Literacy, Education, and Language Processing: Special Sessions at the Human Sentence Processing 2023 Conference
University Of Pittsburgh, Pittsburgh PA
Investigators
Abstract
Language is vital in everyday life. The field of psycholinguistics seeks to understand the cognitive mechanisms of language comprehension and production. It examines how working memory, attention, world knowledge, and learning systems affect language use. But, much research in this field has relied on literate, university-educated samples. Scientific theories have not been tested across the full range of language and literacy skills. This gap makes it harder for educators to use psycholinguistic research to improve language-related education. There is a clear need to unite research and researchers in psycholinguistics with those in education and literacy. This project supports a special session at the 2023 Annual Conference on Human Sentence processing. The session highlights connections between psycholinguistics, educational psychology, and educational technology. The session will help describe how language processing is shaped by formal education and literacy. It will also characterize how we can use our knowledge of human language processing in education. This special conference session is titled "Literacy, Education, and Language Processing." It will be held at the 2023 Annual Conference on Human Sentence Processing at the University of Pittsburgh. The HSP conference is formerly known as the CUNY Sentence Processing Conference. It has been the top psycholinguistics conference in North America for decades. About 400 people attend the three-day conference. The conference includes about 35 oral and 150 poster presentations selected from over 300 abstracts. As part of the special session, six invited speakers will discuss the interface of psycholinguistics with literacy and education.

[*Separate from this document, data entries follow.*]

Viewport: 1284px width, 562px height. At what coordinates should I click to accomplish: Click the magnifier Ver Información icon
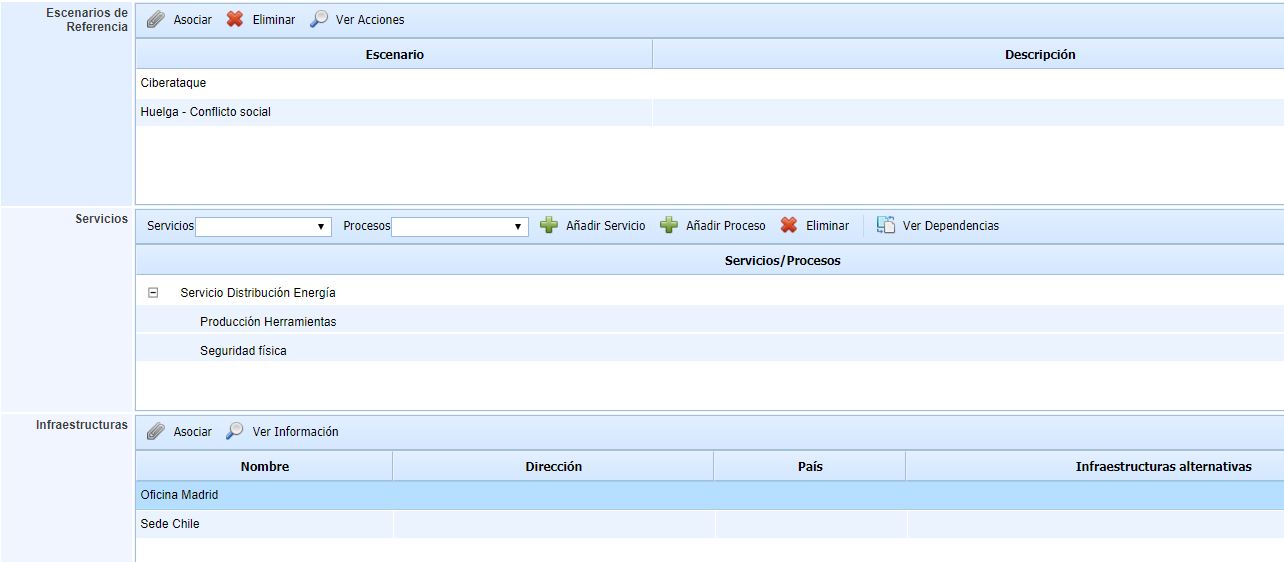point(235,432)
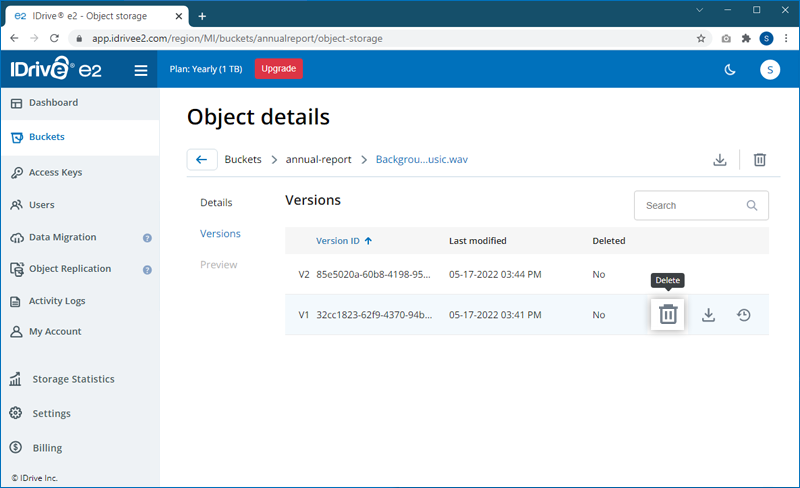This screenshot has width=800, height=488.
Task: Click the download icon in the breadcrumb bar
Action: (x=719, y=160)
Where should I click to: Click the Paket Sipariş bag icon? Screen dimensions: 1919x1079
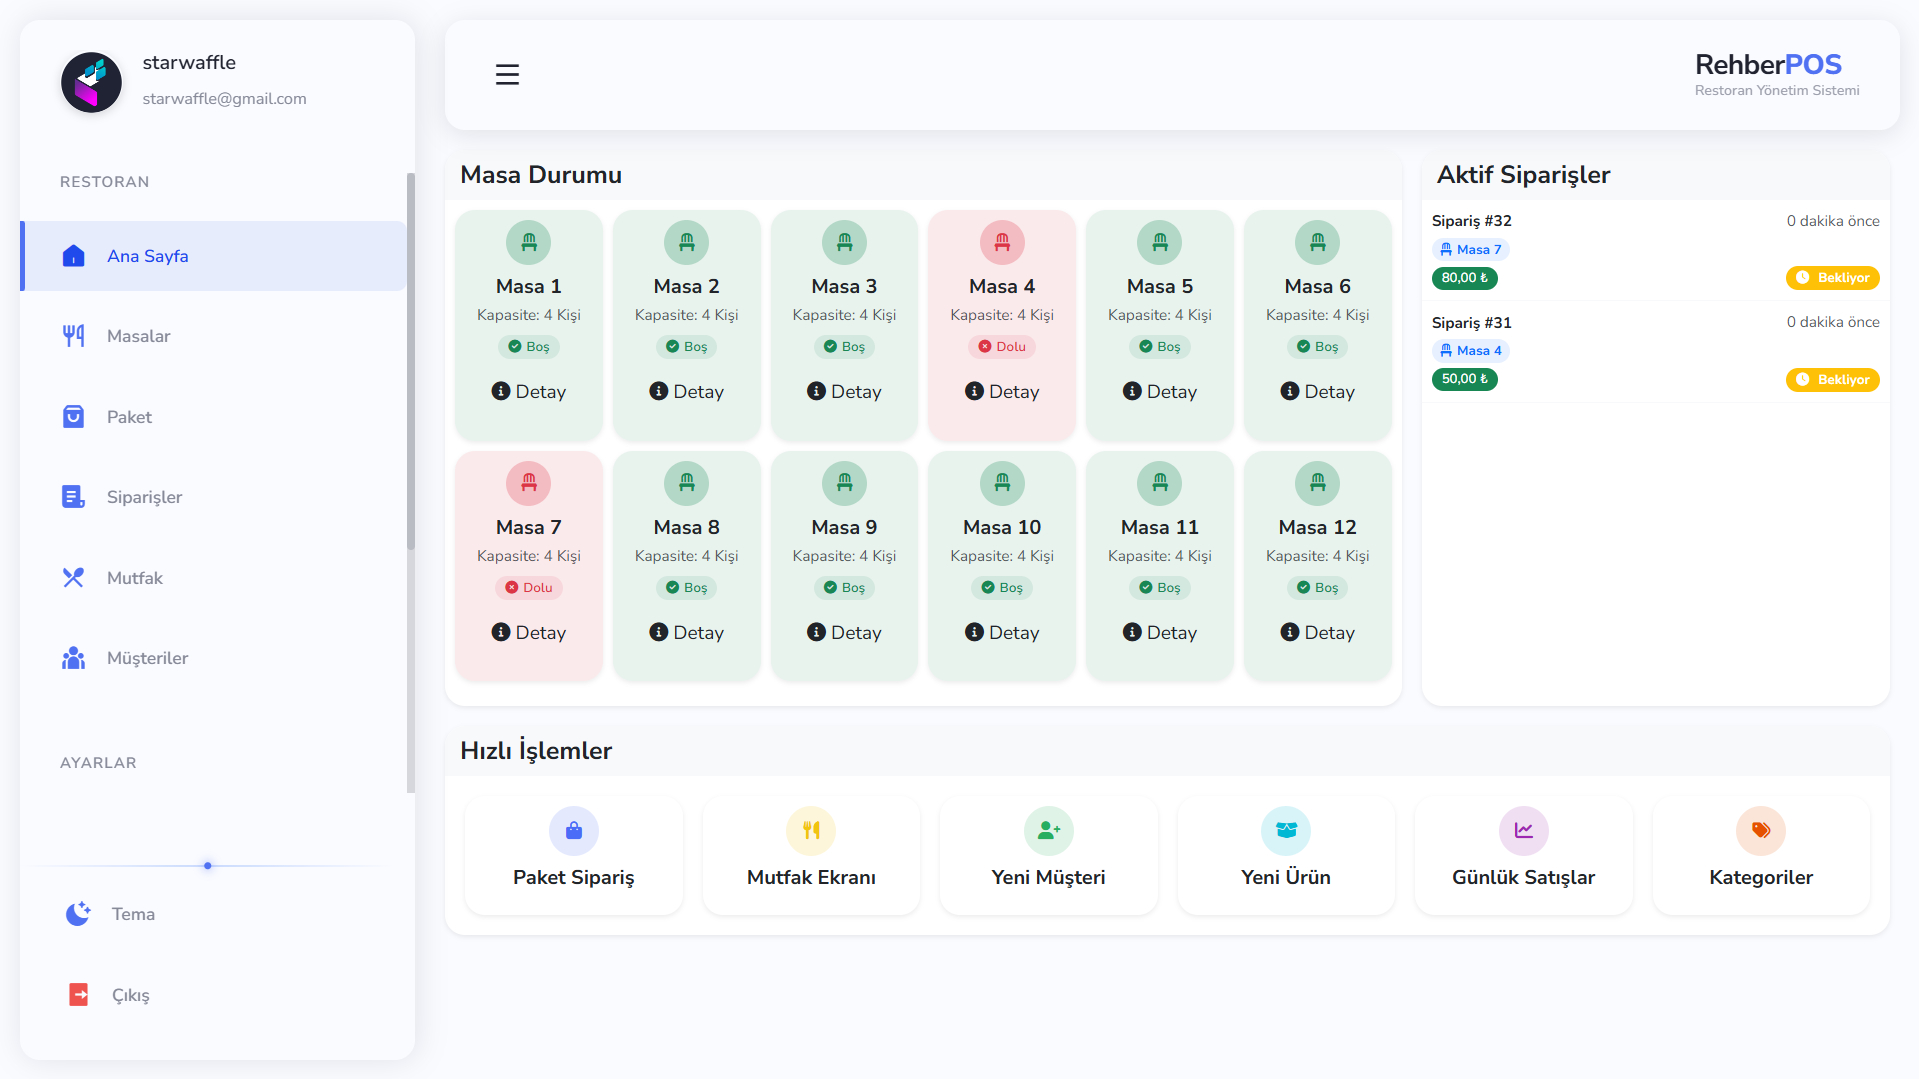[x=573, y=830]
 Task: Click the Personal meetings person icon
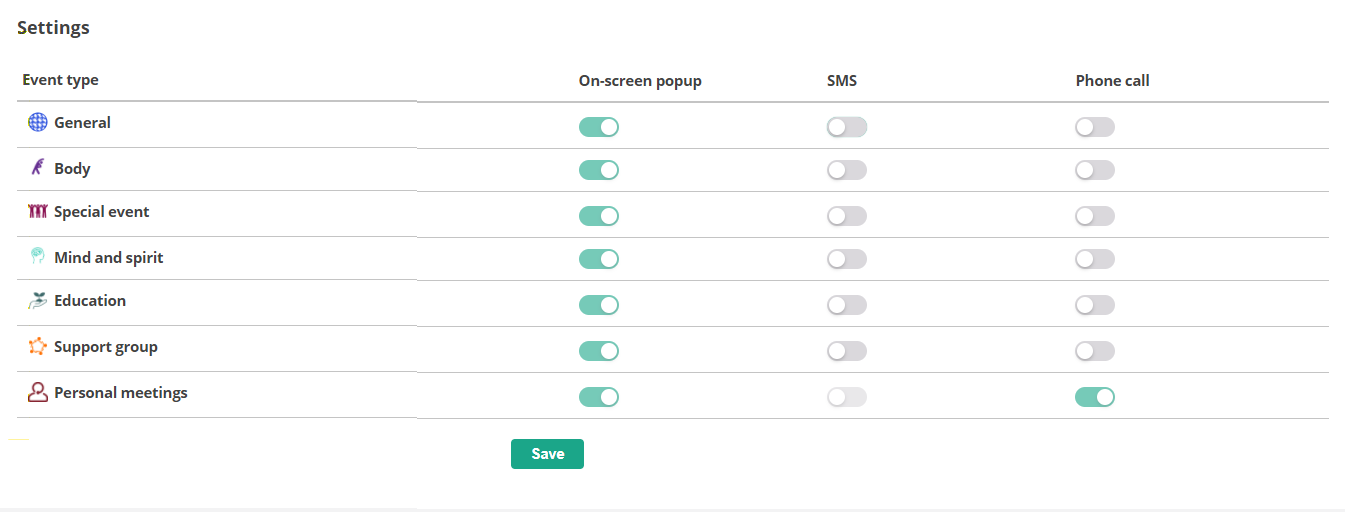tap(38, 393)
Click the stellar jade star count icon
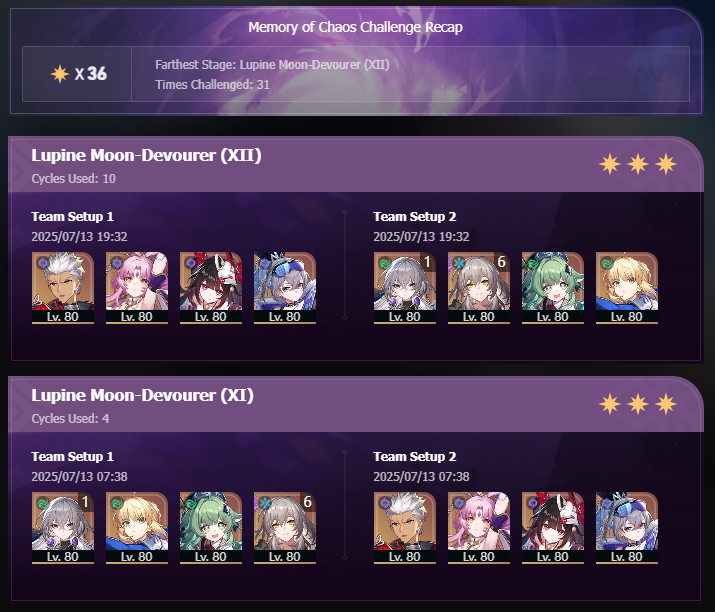 pos(60,74)
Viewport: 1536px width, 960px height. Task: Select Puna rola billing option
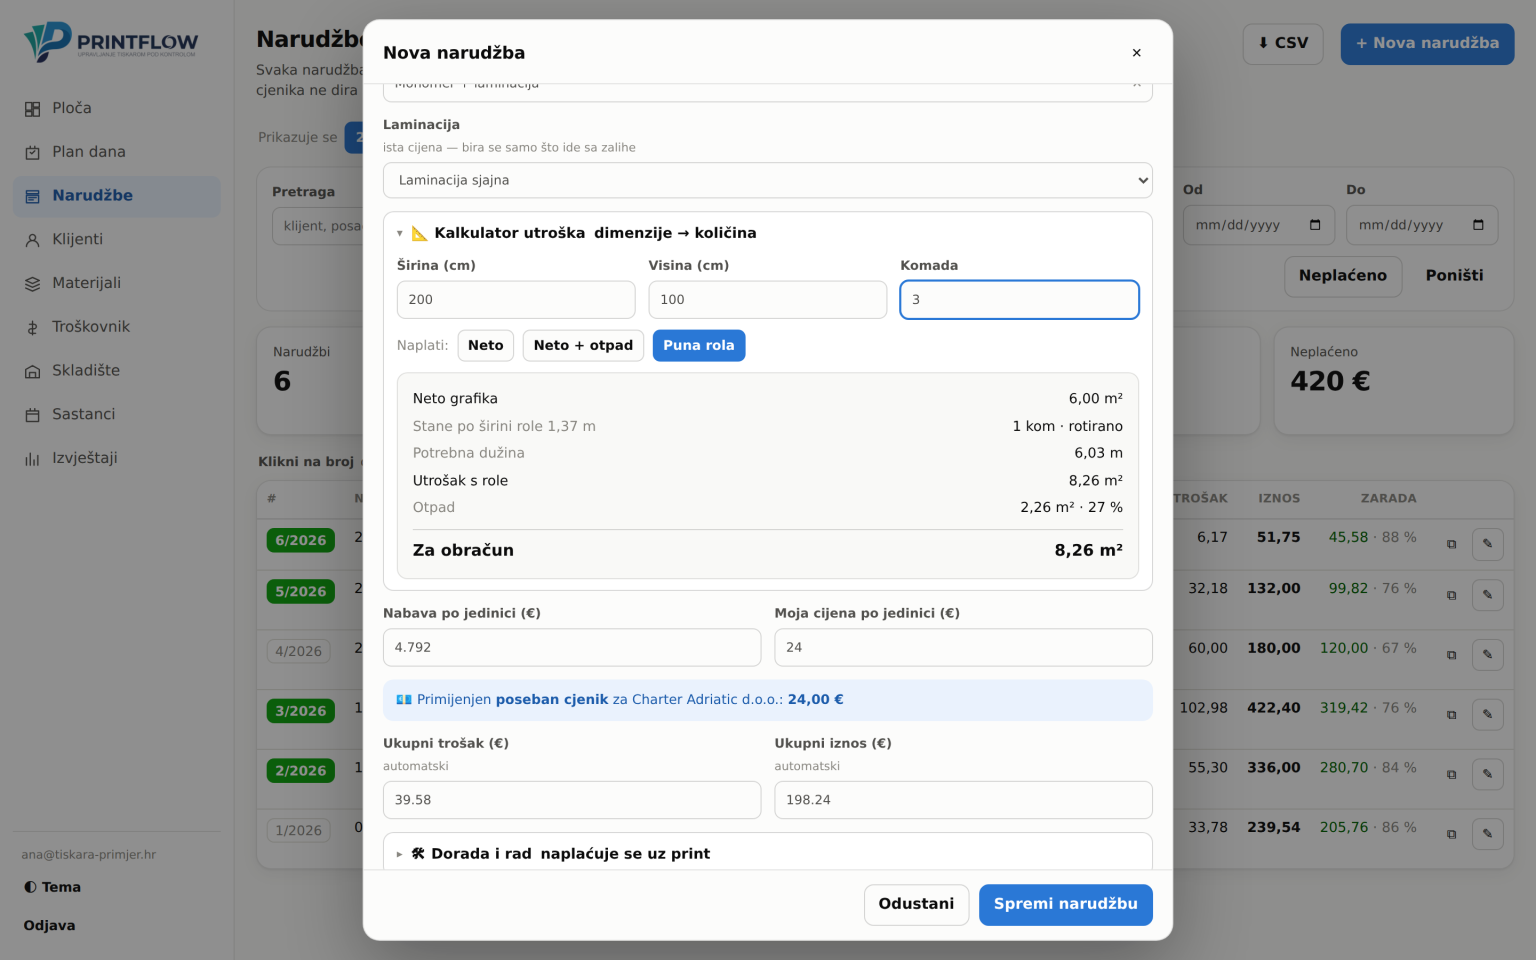click(x=699, y=346)
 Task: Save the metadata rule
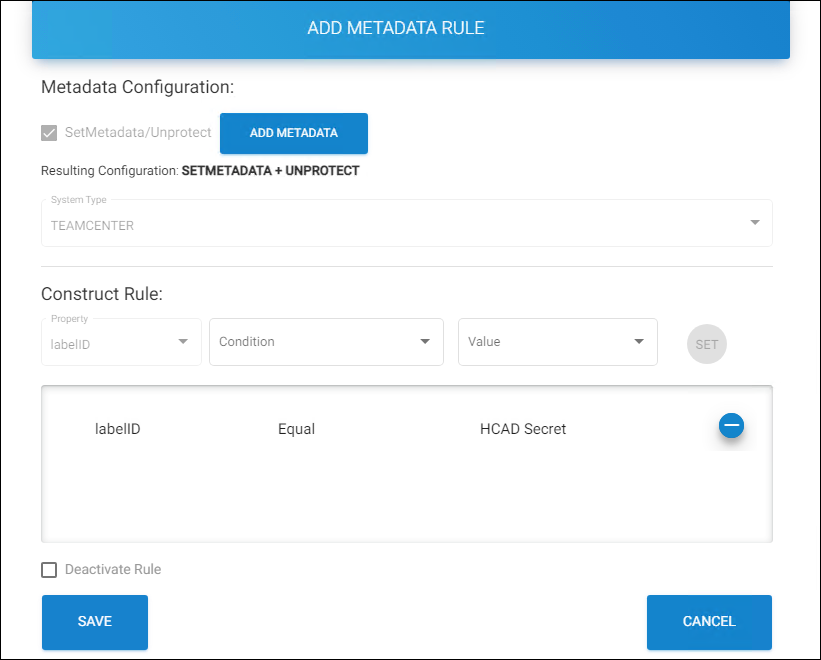point(94,622)
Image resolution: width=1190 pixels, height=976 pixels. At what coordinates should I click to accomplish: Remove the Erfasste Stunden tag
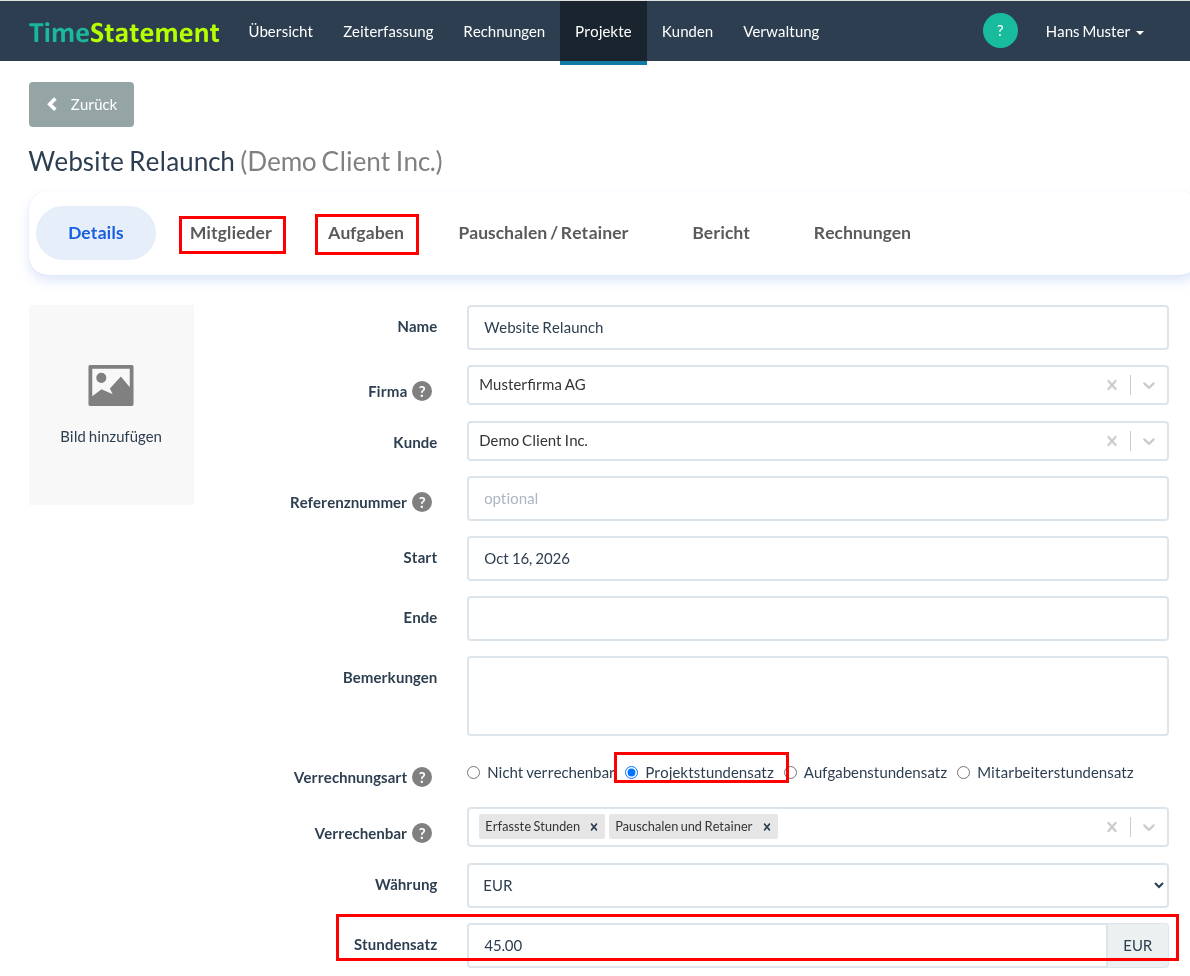pos(594,827)
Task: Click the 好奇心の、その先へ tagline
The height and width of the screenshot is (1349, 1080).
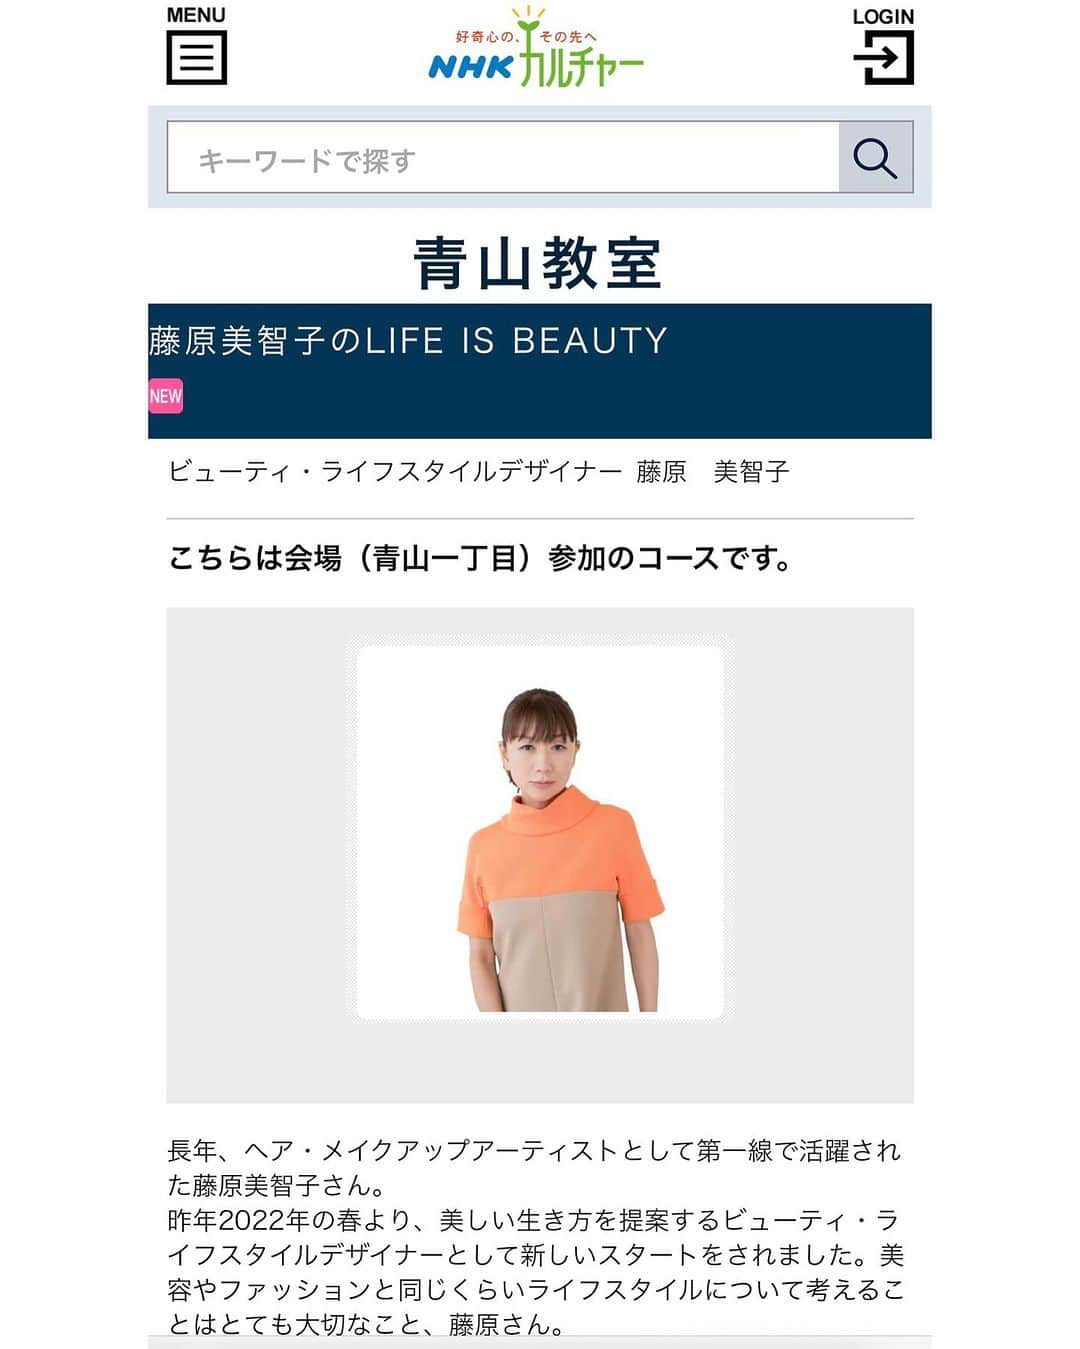Action: (526, 36)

They will talk about (1) how formal education and literacy may alter language processing, (2) how students experiencing a nonstandard dialect at home may be disadvantaged by the burden of adapting to the language of formal education, and (3) how educational technology can quantify language experience and attainment. The project helps train junior scientists with discounted registration, need-based travel stipends, and junior researcher awards. The project broadens participation in the field by inviting minority-serving institutions to a livestream of the special session talks. This award reflects NSF's statutory mission and has been deemed worthy of support through evaluation using the Foundation's intellectual merit and broader impacts review criteria.